Et, pour en revenir à notre sujet, elle l’a su bien avant les symptômes « classiques ». Ayant déjà été malade, elle se rend chez le médecin, et lui dit « il y a quelque chose qui ne va pas ». Pourtant, d’après l’interrogatoire, rien ne permettait de le déceler. A tel point qu’au début son médecin résiste à lancer des examens complémentaires. Mais ma mère tient bon et précise qu’elle ira voir quelqu’un d’autre si elle ne lui donne pas d’ordonnance.

Les résultats tombent, bingo.

Elle se bat pendant presque deux ans, ce qui, il y a 20 ans, est un exploit. On lui donnait 6 mois.

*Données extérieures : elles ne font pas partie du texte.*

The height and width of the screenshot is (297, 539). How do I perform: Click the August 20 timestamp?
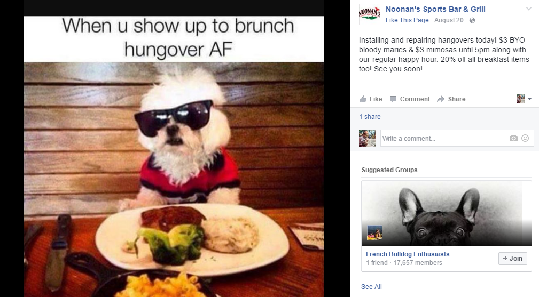(x=449, y=20)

A deux reprises je l’ai entendue (à la dérobée) dire qu’elle savait qu’elle ne s’en sortirait pas. La deuxième c’est une semaine avant son décès, alors qu’elle pouvait encore se lever, je l’entends dire à mon père « ça fait bizarre de se sentir mourir ».

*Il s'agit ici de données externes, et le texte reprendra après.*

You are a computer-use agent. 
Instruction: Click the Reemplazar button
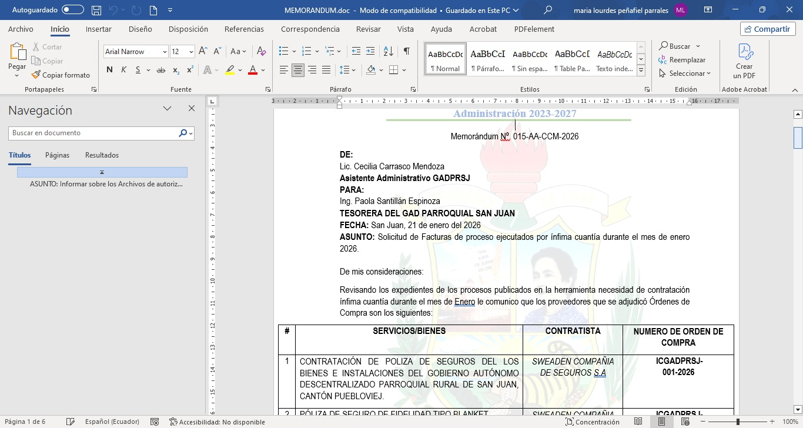coord(682,60)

Bien sûr, la réaction de mon père a été classiquement de répondre « mais non ne dit pas ça ! ». Mais si, elle savait. Et elle était dans le juste. Et la réponse adaptée aurait plutôt été : « je te crois, qu’est-ce que je peux faire pour toi ». (Mais d’ailleurs ça aussi ça peut faire l’objet d’un article un jour !)

Ce ressenti je l’ai ensuite observé chez ma grand-mère maternelle, puis chez mon père. Il y a toujours un moment où la personne malade sent, sait. Avant les retours d’examens. Et honnêtement, même une personne « déconnectée » de ses ressentis, espère se tromper et fait l’autruche, mais elle sait (mon père). Pour ces personnes-là qui ne veulent pas croire leurs ressentis, c’est uniquement l’annonce des médecins qui permettra d’en prendre conscience. Ils font figure d’autorité.

Dès lors qu’une personne malade s’avoue vaincue, il est essentiel de l’entendre et l’écouter car elle ne s’autorise pas toujours à en parler. En face, on a tendance à vouloir rassurer, temporiser. Mais en adoptant ce comportement on retire l’espace disponible pour se confier. Et puisqu’elle n’a pas la possibilité de se confier, la personne garde pour elle ses ressentis ce qui accentue son sentiment de solitude déjà immense quand elle sait que la mort est proche.

Il y a deux ressentis différents : avoir peur : craindre que l’on ne guérisse pas, versus le savoir : sentir que la machine est (trop) cassée. Il n’y a qu’en acceptant d’en parler que l’on peut distinguer si l’on parle de l’un ou de l’autre.

On ne peut pas toujours enrayer l’inévitable et je crois qu’il est important de savoir se positionner aux côtés de la personne malade. Et non en face. A défaut de pouvoir la soigner, savoir lui dire : « ok, si tu l’acceptes, je resterai là ». Savoir lui prendre la main, accueillir la peine, et y aller ensemble.

Il faut lui faire confiance. C’est aussi pour cela que j’ai envie de me battre pour ses droits : puisqu’elle sait où elle en est, elle doit d’autant plus être entendue quand il s’agit de faire des choix qui la concerne.